Putative gene split models are available now for 23 plant reference genomes based on the latest Gramene release 36b (Gramene36bEnsembl70) hosted at Gramene. The split gene models are commonly related to an annotation artifact where a single gene is annotated as two or more genes due to incomplete evidence, but could also result from legitimate evolutionary processes. The Compara Gene Tree method predicts a special class of within-species paralogs called "contiguous_gene_split". A contiguous_gene_split is called when the two apparently paralogous genes lie on the same strand and in close proximity (<1MB) but have no (or little) overlapping sequence. The putative gene split models for each species can be downloaded from Gramene ftp site
Here is brief statistics of gene split models for each species.

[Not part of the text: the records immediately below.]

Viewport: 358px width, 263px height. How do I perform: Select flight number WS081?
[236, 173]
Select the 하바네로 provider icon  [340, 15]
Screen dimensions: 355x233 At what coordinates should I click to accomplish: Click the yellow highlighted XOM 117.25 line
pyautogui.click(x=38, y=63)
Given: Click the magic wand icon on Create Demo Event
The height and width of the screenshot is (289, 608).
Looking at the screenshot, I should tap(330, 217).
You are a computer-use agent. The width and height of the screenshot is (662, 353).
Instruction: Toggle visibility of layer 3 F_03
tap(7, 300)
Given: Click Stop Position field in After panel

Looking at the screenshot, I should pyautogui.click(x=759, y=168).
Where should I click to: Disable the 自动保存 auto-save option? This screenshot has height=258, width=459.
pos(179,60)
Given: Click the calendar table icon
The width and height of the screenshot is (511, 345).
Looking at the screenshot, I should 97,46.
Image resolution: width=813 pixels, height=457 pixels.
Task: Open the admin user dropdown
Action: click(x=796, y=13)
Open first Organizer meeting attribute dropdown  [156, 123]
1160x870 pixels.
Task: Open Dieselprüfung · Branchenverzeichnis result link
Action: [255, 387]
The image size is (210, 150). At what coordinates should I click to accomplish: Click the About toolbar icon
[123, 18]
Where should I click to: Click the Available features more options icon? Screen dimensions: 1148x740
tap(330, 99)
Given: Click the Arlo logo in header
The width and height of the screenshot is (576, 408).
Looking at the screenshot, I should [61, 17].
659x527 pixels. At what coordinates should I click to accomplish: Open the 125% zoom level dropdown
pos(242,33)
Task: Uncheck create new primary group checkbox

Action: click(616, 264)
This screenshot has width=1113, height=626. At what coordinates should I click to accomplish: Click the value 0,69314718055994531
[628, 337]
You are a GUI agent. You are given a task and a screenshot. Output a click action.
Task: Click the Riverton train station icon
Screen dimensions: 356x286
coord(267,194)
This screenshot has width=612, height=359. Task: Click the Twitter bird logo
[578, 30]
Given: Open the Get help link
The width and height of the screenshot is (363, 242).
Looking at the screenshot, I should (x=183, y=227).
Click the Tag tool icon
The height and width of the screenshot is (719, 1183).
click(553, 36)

subtype contiguous_gene_split
1 Arabidopsis lyrata subsp. lyrata 172
2 Arabidopsis thaliana 34
3 Brachypodium distachyon 150
4 Brassica rapa subsp. pekinensis 150
5 Chlamydomonas reinhardtii 96
6 Cyanidioschyzon merolae 8
7 Glycine max 404
8 Hordeum vulgare subsp. vulgare 56
9 Musa acuminata 1558
10 Oryza barthi 1
11 Oryza brachyantha 334
12 Oryza glaberrima 436
13 Oryza sativa Indica Group 730
14 Oryza sativa Japonica Group 628
15 Physcomitrella patens subsp. patens 248
16 Populus trichocarpa 2076
17 Selaginella moellendorffii 172
18 Setaria italica 362
19 Solanum lycopersicum 1138
20 Solanum tuberosum 648
21 Sorghum bicolor 1036
22 Vitis vinifera 876
23 Zea mays 1160